Exercise objective —
Would you write out the whole listing below exactly as given?

Data for analysis —
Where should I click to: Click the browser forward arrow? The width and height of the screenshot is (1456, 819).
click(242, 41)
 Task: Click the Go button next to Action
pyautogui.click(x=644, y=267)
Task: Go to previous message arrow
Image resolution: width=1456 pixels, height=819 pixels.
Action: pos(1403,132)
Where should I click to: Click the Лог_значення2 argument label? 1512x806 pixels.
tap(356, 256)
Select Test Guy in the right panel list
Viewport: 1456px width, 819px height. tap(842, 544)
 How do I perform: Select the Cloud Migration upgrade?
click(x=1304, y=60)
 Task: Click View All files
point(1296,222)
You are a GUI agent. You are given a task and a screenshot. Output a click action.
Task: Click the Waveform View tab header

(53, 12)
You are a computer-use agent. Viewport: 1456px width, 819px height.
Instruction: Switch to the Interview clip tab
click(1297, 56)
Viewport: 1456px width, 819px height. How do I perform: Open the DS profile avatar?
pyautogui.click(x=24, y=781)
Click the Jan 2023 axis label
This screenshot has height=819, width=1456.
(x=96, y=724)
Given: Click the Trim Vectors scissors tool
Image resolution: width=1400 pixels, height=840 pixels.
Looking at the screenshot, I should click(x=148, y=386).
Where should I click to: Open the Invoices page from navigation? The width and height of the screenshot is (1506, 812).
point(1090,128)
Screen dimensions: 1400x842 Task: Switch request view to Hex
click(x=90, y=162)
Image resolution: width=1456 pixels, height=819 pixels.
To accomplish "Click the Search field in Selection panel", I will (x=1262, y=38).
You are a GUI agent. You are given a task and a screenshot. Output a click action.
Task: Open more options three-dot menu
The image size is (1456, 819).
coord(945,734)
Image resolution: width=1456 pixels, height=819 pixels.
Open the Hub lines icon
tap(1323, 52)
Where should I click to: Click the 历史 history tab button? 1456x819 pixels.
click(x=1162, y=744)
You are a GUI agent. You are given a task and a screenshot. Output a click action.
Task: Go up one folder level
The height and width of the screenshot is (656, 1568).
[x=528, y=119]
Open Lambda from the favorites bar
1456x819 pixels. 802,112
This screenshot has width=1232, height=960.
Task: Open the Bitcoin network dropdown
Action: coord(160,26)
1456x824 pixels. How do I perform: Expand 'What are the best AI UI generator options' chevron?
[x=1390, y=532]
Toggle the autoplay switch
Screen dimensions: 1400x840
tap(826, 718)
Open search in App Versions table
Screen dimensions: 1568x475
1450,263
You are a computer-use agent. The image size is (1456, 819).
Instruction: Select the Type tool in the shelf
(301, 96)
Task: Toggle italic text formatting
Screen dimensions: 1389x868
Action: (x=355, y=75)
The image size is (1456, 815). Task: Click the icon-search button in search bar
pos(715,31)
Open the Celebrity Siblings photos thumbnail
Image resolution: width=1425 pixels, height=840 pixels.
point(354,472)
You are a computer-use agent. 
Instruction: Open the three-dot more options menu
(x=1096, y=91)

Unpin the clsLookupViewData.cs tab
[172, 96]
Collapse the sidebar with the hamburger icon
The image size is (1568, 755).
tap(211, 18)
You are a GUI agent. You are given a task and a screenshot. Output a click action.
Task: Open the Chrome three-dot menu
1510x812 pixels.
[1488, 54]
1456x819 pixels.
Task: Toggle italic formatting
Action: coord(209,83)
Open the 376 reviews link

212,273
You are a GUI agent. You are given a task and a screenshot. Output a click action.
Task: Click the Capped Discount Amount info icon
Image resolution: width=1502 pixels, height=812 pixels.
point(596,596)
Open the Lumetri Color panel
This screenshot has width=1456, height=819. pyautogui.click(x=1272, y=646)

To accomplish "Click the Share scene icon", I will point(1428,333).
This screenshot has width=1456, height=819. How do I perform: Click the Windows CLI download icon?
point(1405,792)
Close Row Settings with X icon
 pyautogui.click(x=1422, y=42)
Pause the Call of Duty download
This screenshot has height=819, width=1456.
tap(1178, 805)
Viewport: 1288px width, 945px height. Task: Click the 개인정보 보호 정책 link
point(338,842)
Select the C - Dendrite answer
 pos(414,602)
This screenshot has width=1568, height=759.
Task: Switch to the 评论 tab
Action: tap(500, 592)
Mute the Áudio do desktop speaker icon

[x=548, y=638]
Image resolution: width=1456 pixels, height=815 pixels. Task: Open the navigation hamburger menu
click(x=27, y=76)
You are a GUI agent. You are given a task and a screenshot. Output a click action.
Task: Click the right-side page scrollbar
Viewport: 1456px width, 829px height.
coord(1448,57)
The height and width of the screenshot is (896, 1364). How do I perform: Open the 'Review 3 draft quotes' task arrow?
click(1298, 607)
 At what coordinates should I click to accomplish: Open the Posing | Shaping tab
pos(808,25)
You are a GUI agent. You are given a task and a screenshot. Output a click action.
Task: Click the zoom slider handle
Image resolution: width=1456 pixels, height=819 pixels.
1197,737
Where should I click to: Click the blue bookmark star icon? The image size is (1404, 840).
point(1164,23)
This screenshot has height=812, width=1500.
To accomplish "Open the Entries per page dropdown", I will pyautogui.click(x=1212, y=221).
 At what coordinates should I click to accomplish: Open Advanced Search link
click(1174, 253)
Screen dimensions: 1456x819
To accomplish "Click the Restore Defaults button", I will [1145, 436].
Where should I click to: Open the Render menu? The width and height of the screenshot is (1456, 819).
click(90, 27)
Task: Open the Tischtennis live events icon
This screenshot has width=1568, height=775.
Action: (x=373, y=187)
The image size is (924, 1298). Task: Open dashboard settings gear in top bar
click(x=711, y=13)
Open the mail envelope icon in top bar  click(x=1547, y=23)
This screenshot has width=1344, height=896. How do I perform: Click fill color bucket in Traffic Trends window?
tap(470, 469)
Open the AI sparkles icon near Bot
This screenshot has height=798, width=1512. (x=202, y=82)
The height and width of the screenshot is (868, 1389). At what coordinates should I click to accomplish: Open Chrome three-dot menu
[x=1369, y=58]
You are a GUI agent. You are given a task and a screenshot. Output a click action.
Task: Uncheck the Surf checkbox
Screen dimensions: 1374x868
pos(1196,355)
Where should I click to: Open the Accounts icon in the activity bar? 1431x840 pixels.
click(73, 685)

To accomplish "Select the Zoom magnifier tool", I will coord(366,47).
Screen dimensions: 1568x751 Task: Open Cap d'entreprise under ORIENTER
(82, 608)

Solution for this task —
Where should I click to: Click the browser forward arrow? The width and height of the screenshot is (1456, 819).
click(242, 41)
 Task: Click the Go button next to Action
pyautogui.click(x=644, y=267)
Task: Go to previous message arrow
Image resolution: width=1456 pixels, height=819 pixels.
Action: pos(1403,132)
Where should I click to: Click the Лог_значення2 argument label? 1512x806 pixels.
tap(356, 256)
Select Test Guy in the right panel list
Viewport: 1456px width, 819px height. tap(842, 544)
 How do I perform: Select the Cloud Migration upgrade?
click(x=1304, y=60)
 Task: Click View All files
point(1296,222)
You are a GUI agent. You are given a task and a screenshot. Output a click action.
Task: Click the Waveform View tab header

(53, 12)
You are a computer-use agent. Viewport: 1456px width, 819px height.
Instruction: Switch to the Interview clip tab
click(1297, 56)
Viewport: 1456px width, 819px height. How do I perform: Open the DS profile avatar?
pyautogui.click(x=24, y=781)
Click the Jan 2023 axis label
This screenshot has height=819, width=1456.
(x=96, y=724)
Given: Click the Trim Vectors scissors tool
Image resolution: width=1400 pixels, height=840 pixels.
Looking at the screenshot, I should click(x=148, y=386).
Where should I click to: Open the Invoices page from navigation? The width and height of the screenshot is (1506, 812).
point(1090,128)
Screen dimensions: 1400x842 Task: Switch request view to Hex
click(x=90, y=162)
Image resolution: width=1456 pixels, height=819 pixels.
To accomplish "Click the Search field in Selection panel", I will (x=1262, y=38).
You are a GUI agent. You are given a task and a screenshot. Output a click action.
Task: Open more options three-dot menu
The image size is (1456, 819).
coord(945,734)
Image resolution: width=1456 pixels, height=819 pixels.
Open the Hub lines icon
tap(1323, 52)
Where should I click to: Click the 历史 history tab button? 1456x819 pixels.
click(x=1162, y=744)
You are a GUI agent. You are given a task and a screenshot. Output a click action.
Task: Go up one folder level
The height and width of the screenshot is (656, 1568).
[x=528, y=119]
Open Lambda from the favorites bar
1456x819 pixels. 802,112
This screenshot has width=1232, height=960.
Task: Open the Bitcoin network dropdown
Action: coord(160,26)
1456x824 pixels. How do I perform: Expand 'What are the best AI UI generator options' chevron?
[x=1390, y=532]
Toggle the autoplay switch
Screen dimensions: 1400x840
tap(826, 718)
Open search in App Versions table
Screen dimensions: 1568x475
1450,263
You are a computer-use agent. The image size is (1456, 819).
Instruction: Select the Type tool in the shelf
(301, 96)
Task: Toggle italic text formatting
Screen dimensions: 1389x868
Action: (x=355, y=75)
The image size is (1456, 815). Task: Click the icon-search button in search bar
pos(715,31)
Open the Celebrity Siblings photos thumbnail
Image resolution: width=1425 pixels, height=840 pixels.
point(354,472)
You are a computer-use agent. 
Instruction: Open the three-dot more options menu
(x=1096, y=91)

Unpin the clsLookupViewData.cs tab
[172, 96]
Collapse the sidebar with the hamburger icon
The image size is (1568, 755).
tap(211, 18)
You are a GUI agent. You are given a task and a screenshot. Output a click action.
Task: Open the Chrome three-dot menu
1510x812 pixels.
[1488, 54]
1456x819 pixels.
Task: Toggle italic formatting
Action: coord(209,83)
Open the 376 reviews link

212,273
You are a GUI agent. You are given a task and a screenshot. Output a click action.
Task: Click the Capped Discount Amount info icon
Image resolution: width=1502 pixels, height=812 pixels.
point(596,596)
Open the Lumetri Color panel
This screenshot has width=1456, height=819. pyautogui.click(x=1272, y=646)

To accomplish "Click the Share scene icon", I will point(1428,333).
This screenshot has width=1456, height=819. How do I perform: Click the Windows CLI download icon?
point(1405,792)
Close Row Settings with X icon
 pyautogui.click(x=1422, y=42)
Pause the Call of Duty download
This screenshot has height=819, width=1456.
tap(1178, 805)
Viewport: 1288px width, 945px height. Task: Click the 개인정보 보호 정책 link
point(338,842)
Select the C - Dendrite answer
 pos(414,602)
This screenshot has width=1568, height=759.
Task: Switch to the 评论 tab
Action: tap(500, 592)
Mute the Áudio do desktop speaker icon

[x=548, y=638]
Image resolution: width=1456 pixels, height=815 pixels. Task: Open the navigation hamburger menu
click(x=27, y=76)
You are a GUI agent. You are given a task and a screenshot. Output a click action.
Task: Click the right-side page scrollbar
Viewport: 1456px width, 829px height.
coord(1448,57)
The height and width of the screenshot is (896, 1364). How do I perform: Open the 'Review 3 draft quotes' task arrow?
click(1298, 607)
 At what coordinates should I click to accomplish: Open the Posing | Shaping tab
pos(808,25)
You are a GUI agent. You are given a task and a screenshot. Output a click action.
Task: Click the zoom slider handle
Image resolution: width=1456 pixels, height=819 pixels.
1197,737
Where should I click to: Click the blue bookmark star icon? The image size is (1404, 840).
point(1164,23)
This screenshot has height=812, width=1500.
To accomplish "Open the Entries per page dropdown", I will pyautogui.click(x=1212, y=221).
 At what coordinates should I click to accomplish: Open Advanced Search link
click(1174, 253)
Screen dimensions: 1456x819
To accomplish "Click the Restore Defaults button", I will [1145, 436].
Where should I click to: Open the Render menu? The width and height of the screenshot is (1456, 819).
click(90, 27)
Task: Open the Tischtennis live events icon
This screenshot has width=1568, height=775.
Action: (x=373, y=187)
The image size is (924, 1298). Task: Open dashboard settings gear in top bar
click(x=711, y=13)
Open the mail envelope icon in top bar  click(x=1547, y=23)
This screenshot has width=1344, height=896. How do I perform: Click fill color bucket in Traffic Trends window?
tap(470, 469)
Open the AI sparkles icon near Bot
This screenshot has height=798, width=1512. (x=202, y=82)
The height and width of the screenshot is (868, 1389). At what coordinates should I click to accomplish: Open Chrome three-dot menu
[x=1369, y=58]
You are a GUI agent. You are given a task and a screenshot. Output a click action.
Task: Uncheck the Surf checkbox
Screen dimensions: 1374x868
pos(1196,355)
Where should I click to: Open the Accounts icon in the activity bar? 1431x840 pixels.
click(73, 685)

To accomplish "Select the Zoom magnifier tool", I will coord(366,47).
Screen dimensions: 1568x751 Task: Open Cap d'entreprise under ORIENTER
(82, 608)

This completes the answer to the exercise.